The church bells, which announce this message in every continent, not only recall the gift which God made to mankind at the dawn of the Christian Era; they also announce and proclaim a consoling reality of the present, a reality which is eternally young, living and life-giving; it is the reality of the "True Light which enlighteneth every man that cometh into this World," and which knows no setting. The Eternal Word, Who is the Way, the Truth and the Life, began His mission of saving and redeeming the human race by being born in the squalor of a stable and by thus ennobling and hallowing poverty.
He thus proclaimed and consecrated a message which is still, today, the Word of Eternal Life. That message can solve the most tortuous questions, unsolved and insoluble for those who bring to their investigations a mentality and an apparatus which are ephemeral and merely human; and those questions stand up, bleeding, imperiously demanding an answer, before the thought and the feeling of embittered and exasperated mankind.
The watchword "I have compassion on the multitude" is for Us a sacred trust which may not be abused; it remains strong, and impelling in all times and in all human situations, as it was the distinguishing mark of Jesus.

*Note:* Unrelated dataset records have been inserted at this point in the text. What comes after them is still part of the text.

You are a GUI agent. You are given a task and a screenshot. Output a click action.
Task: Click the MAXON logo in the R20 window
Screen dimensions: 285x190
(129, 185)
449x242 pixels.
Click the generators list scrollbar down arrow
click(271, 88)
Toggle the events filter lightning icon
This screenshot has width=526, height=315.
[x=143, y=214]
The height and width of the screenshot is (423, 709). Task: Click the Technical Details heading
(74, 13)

The Church would be untrue to herself, ceasing to be a mother, if she turned a deaf ear to her children's anguished cries, which reach her from every class of the human family. She does not intend to take sides for any of the particular forms in which the several peoples and States strive to solve the gigantic problems of domestic order or international collaboration, as long as these forms conform to the law of God. But on the other hand, as the "Pillar and Ground of Truth" and guardian, by the will of God and the mandate of Christ, of the natural and supernatural order, the Church cannot renounce her right to proclaim to her sons and to the whole world the unchanging basic laws, saving them from every perversion, frustration, corruption, false interpretation and error.

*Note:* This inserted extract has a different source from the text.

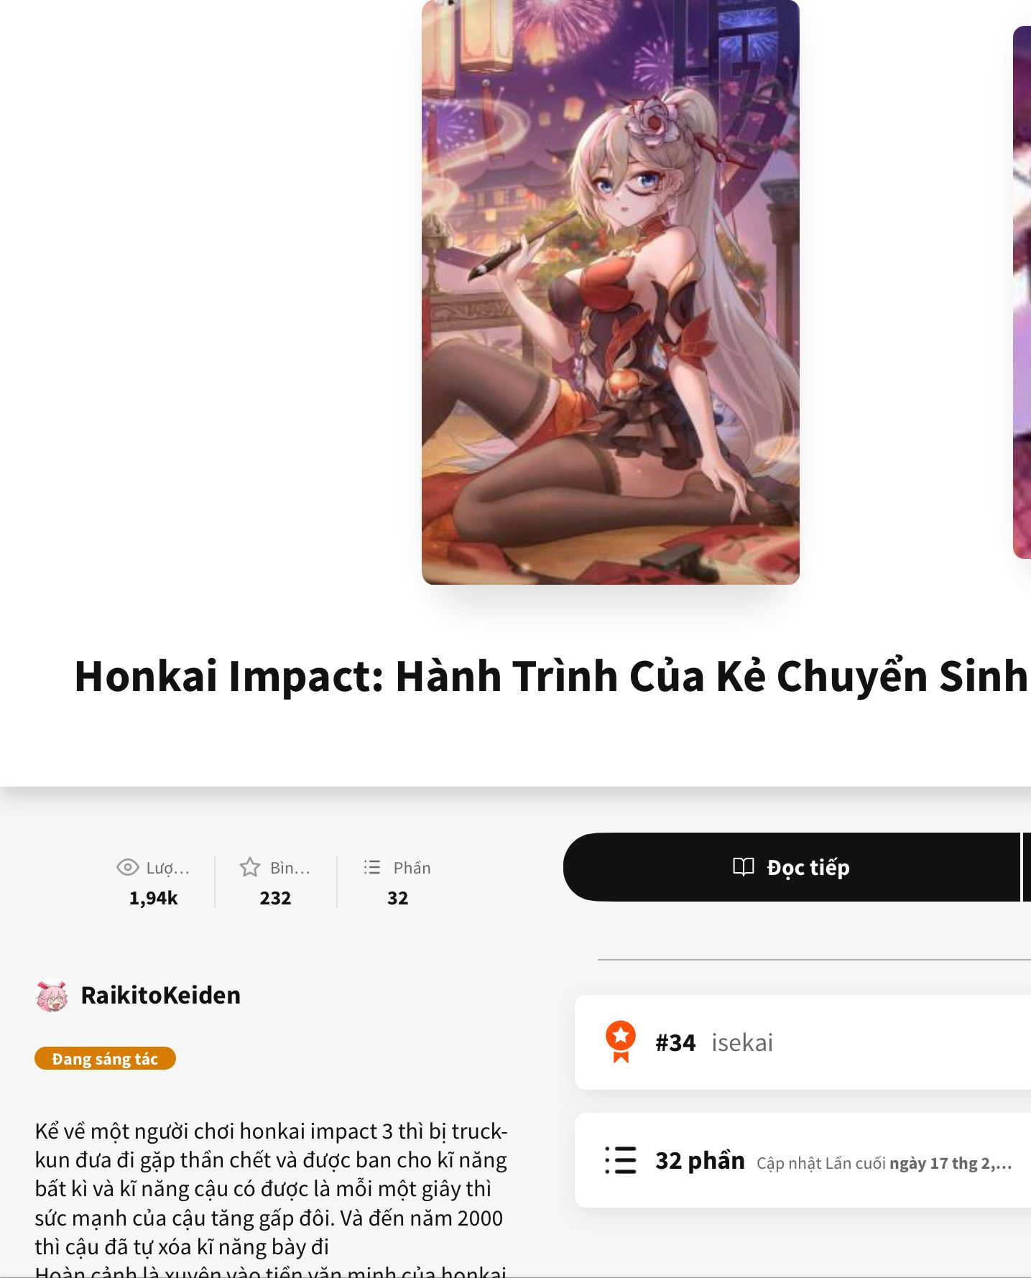Expand the 32 phần chapter list
1031x1278 pixels.
[x=803, y=1160]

This is all the more necessary for the fact that from the exact maintenance of these laws, and not merely by the effort of noble and courageous wills, depends in the last analysis the solidity of any national and international order, so fervently desired by all peoples. We know the qualities of courage and sacrifice of those peoples, and We also know their straitened conditions and their sorrow; and in this hour of unspeakable trial and strife We feel Ourselves bound to each and every one of them without exception, by a deep, all-embracing, unmovable affection, and by an immense desire to bring them every solace and help which is in any way at Our command.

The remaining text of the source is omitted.